How The Times Is Digging Into Millions of Pages of Epstein Files

It is one of the largest and most complex reporting projects in recent New York Times history: searching for facts, revelations and answers in the Jeffrey Epstein files.

About two dozen journalists are working through the three million pages, 180,000 images and 2,000 videos contained in the trove of files released about two weeks ago — and so far they’ve seen only 2 to 3 percent of the material. It would take years for a group that size to comb through it all and then verify information as true and publishable, given that so much of it is uncorroborated, in fragments or redacted.

How do we do this work? What are we looking for? In what ways are artificial intelligence tools helpful? What judgment calls have we been making or debating?

I recently held an online discussion about all of this with four of the Times journalists working on the Epstein documents: Kirsten Danis, our Investigations editor; Steve Eder, an investigative reporter; Dylan Freedman, an editor on our A.I. projects team; and Andrew Chavez, an engineer on our Interactive News desk. The discussion has been edited for length and clarity.

Take us back to that moment on Jan. 30 when the Justice Department released the three million pages and thousands of videos and images. What went through your minds?

STEVE EDER: It felt different from the first “Epstein Files” deadline day in mid-December. Then, it felt like a storm was coming because we had no idea what to expect. This time, we were better prepared, with new ways to dig into the documents. I wanted to find out what was there. And it would be a lot.

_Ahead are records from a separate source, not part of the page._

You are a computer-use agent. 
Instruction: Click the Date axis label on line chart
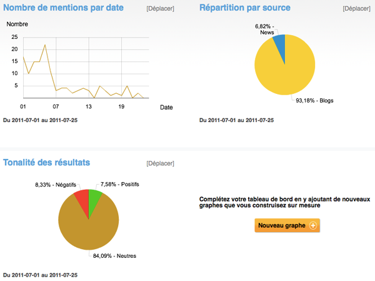coord(166,108)
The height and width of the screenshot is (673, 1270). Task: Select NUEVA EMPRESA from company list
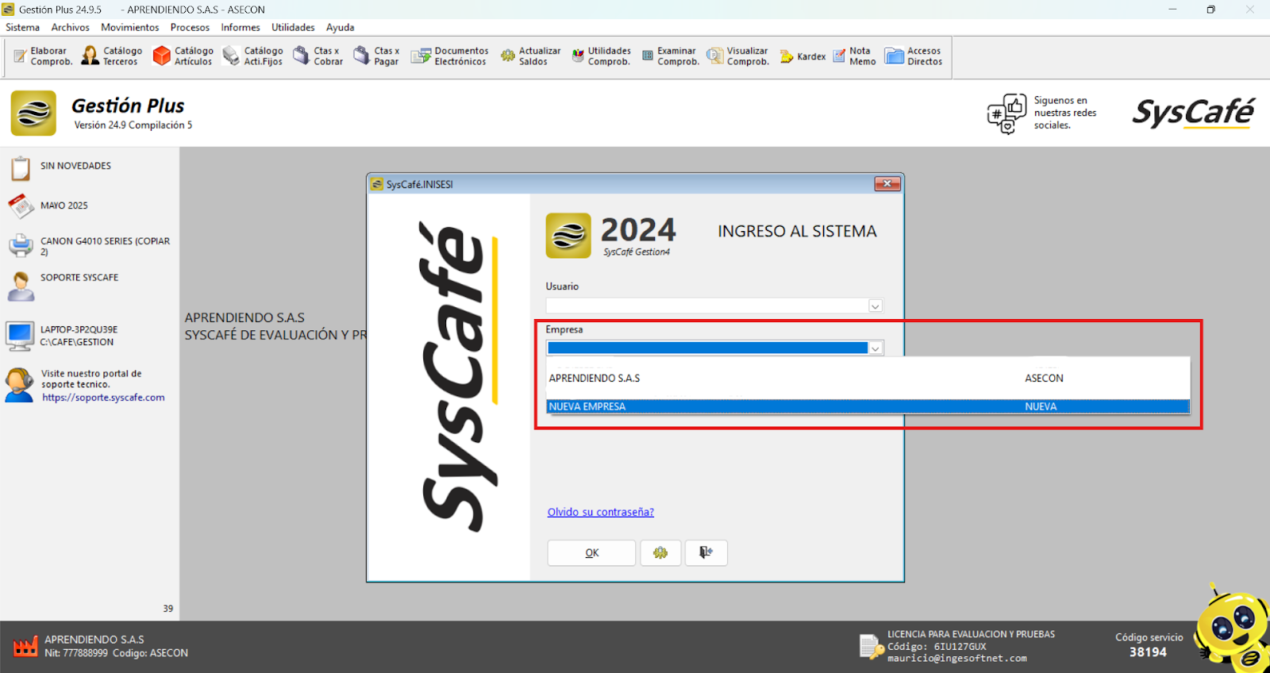[587, 406]
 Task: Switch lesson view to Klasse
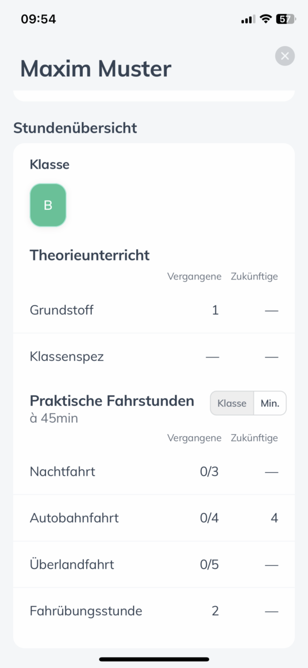pyautogui.click(x=232, y=403)
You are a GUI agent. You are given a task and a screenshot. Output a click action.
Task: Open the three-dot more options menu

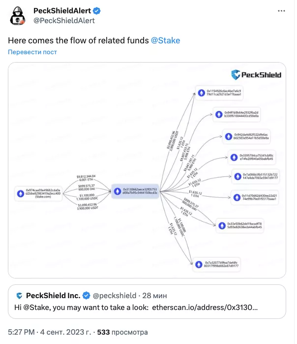281,11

KIRSTEN DANIS: I was deeply curious, because we almost never get a chance to see the investigative materials underlying any case. Reporters always wish we had subpoena power. In this case, it was like we did.

You suddenly had receipts.

DANIS: Witness statements, emails, bank records. Would this material actually put to rest any of the enduring questions we’ve had about Epstein?

DYLAN FREEDMAN: I dropped all my meetings that day. The scale of this release was hard to visualize: About as tall as the Empire State Building, if you stacked the three million pages, not to mention the multimedia files. My first thought was: How can we create a tool that’s immediately useful to find content in that mammoth trove of information?

ANDREW CHAVEZ: I work a lot with documents. This was a particularly challenging collection. It was unruly: Photos, legal records, text messages, emails. And it was way more than one person could make sense of.

OK. So you knew that this big document release was coming, as Steve said. What did your preparations look like?

DANIS: We had assembled a team of reporters, editors and others who could jump in when the time came. They were colleagues in Washington and on our Investigations, National, Metro and Business desks, and engineers and A.I. journalists. Obviously, you can’t read three million pages. So we decided to start with search terms.

EDER: Trump. Clinton. Gates. Duke of York. My colleagues and I came up with a list of those terms and others about prominent people, places and events that involved Epstein; we’ve added more every day. Some searches were more topical, seeking details on Epstein’s time in jail and death. The plan was to divide those terms and phrases among the reporters and then begin searching the files to see what we found that was new and potentially newsworthy.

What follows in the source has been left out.